Aprahamian et al. (Reference Aprahamianthis issue) present data from a retrospective cohort study of physical frailty in geriatric psychiatry inpatients. A majority (53%) of the study participants met physical frailty criteria while a shocking 84% were frail according to the Frailty Index. An important reason for the elevated prevalence of frailty in this group is high comorbidity, especially metabolic and cardiovascular diseases associated with obesity, as well as alcoholism and smoking. Critical but commonly neglected contributors to the ill health are social determinants of physical and mental health including socioeconomic adversities, social isolation, above mentioned stigmas of aging and mental illness, discrimination against marginalized communities, and poor access to healthcare and healthy environment (Reynolds et al., Reference Reynolds, Jeste, Sachdev and Blazer2022). Frailty serves to further worsen health and healthcare, thus continuing a vicious circle. This is concerning because frailty is not an inevitable part of aging or of mental illnesses including dementia. Therefore, there is a clear need for assessing, preventing, and managing frailty appropriately in older adults suffering from neuropsychiatric disorders.
Zheng et al. (Reference Zheng, Curiel, Duara, Kitaigorodsky, Crocco and Loewensteinthis issue) studied semantic intrusion errors as a function of age, amyloid, and brain volumetric loss in a diverse sample of older adults.
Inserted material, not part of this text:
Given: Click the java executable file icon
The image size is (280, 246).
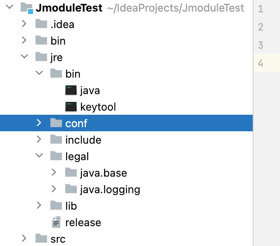Looking at the screenshot, I should [x=71, y=90].
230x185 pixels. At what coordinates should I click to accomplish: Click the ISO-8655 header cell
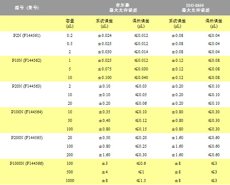click(196, 8)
The investigators employed the Lowenstein-Acevedo Scales of Semantic Interference and Learning (LASSI-L), which is a reliable and practical cognitive stress test. They found that increased semantic errors were significantly associated with early pathological markers of Alzheimer’s disease – viz., amyloid positivity and lower volumes of the brain regions prominently involved in Alzheimer’s disease, but not directly with age or APOE genotype. However, age and the APOE genotype had an indirect effect on semantic intrusion errors while age also had an indirect effect via amyloid positivity. A majority of the study participants (53%) were Spanish speakers, indicating broader and pragmatic applicability of the easy-to-administer LASSI-L. Thus, this study has both biological and intervention implications for neurocognitive disorders.
In sum, as psychogeriatric clinicians, educators, researchers, administrators, and public advocates, we need to make conscious efforts to enhance the care and well-being of older adults with mental illnesses. If not us, who will do this critical job?